Problem: Your answer should be an exact copy of the lines from the start of the entries to the line containing "Image resolution: width=541", both included.

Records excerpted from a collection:

++++++++++

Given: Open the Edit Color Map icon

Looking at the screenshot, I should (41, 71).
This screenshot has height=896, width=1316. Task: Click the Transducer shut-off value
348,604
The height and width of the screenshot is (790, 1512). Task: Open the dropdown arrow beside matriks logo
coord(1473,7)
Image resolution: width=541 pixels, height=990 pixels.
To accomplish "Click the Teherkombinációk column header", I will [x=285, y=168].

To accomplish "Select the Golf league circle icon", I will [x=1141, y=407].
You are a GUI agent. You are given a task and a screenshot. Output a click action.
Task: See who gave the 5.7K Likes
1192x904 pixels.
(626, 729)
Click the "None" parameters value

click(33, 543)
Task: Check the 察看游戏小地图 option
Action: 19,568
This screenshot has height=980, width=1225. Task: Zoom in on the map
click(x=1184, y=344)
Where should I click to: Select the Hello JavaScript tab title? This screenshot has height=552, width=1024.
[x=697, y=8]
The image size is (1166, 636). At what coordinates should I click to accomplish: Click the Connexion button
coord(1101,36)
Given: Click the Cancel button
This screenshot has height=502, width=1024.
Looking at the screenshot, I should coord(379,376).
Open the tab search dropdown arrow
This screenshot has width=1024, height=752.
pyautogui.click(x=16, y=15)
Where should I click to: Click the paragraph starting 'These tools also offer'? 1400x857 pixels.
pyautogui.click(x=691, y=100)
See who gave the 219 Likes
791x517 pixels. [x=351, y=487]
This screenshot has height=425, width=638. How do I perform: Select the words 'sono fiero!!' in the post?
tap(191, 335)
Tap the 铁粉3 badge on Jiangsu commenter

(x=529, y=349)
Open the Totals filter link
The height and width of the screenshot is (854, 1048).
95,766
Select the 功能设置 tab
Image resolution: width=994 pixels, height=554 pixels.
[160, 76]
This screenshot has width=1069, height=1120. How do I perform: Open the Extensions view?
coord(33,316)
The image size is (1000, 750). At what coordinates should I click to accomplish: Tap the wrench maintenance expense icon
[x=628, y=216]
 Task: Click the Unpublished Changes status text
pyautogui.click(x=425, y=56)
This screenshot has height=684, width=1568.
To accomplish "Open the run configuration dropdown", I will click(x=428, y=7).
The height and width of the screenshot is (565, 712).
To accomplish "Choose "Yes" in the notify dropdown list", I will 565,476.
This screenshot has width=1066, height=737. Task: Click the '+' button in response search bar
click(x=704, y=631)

++++++++++

Response for this exercise:
Given: Open the Edit Color Map icon

Looking at the screenshot, I should (41, 71).
This screenshot has height=896, width=1316. Task: Click the Transducer shut-off value
348,604
The height and width of the screenshot is (790, 1512). Task: Open the dropdown arrow beside matriks logo
coord(1473,7)
Image resolution: width=541 pixels, height=990 pixels.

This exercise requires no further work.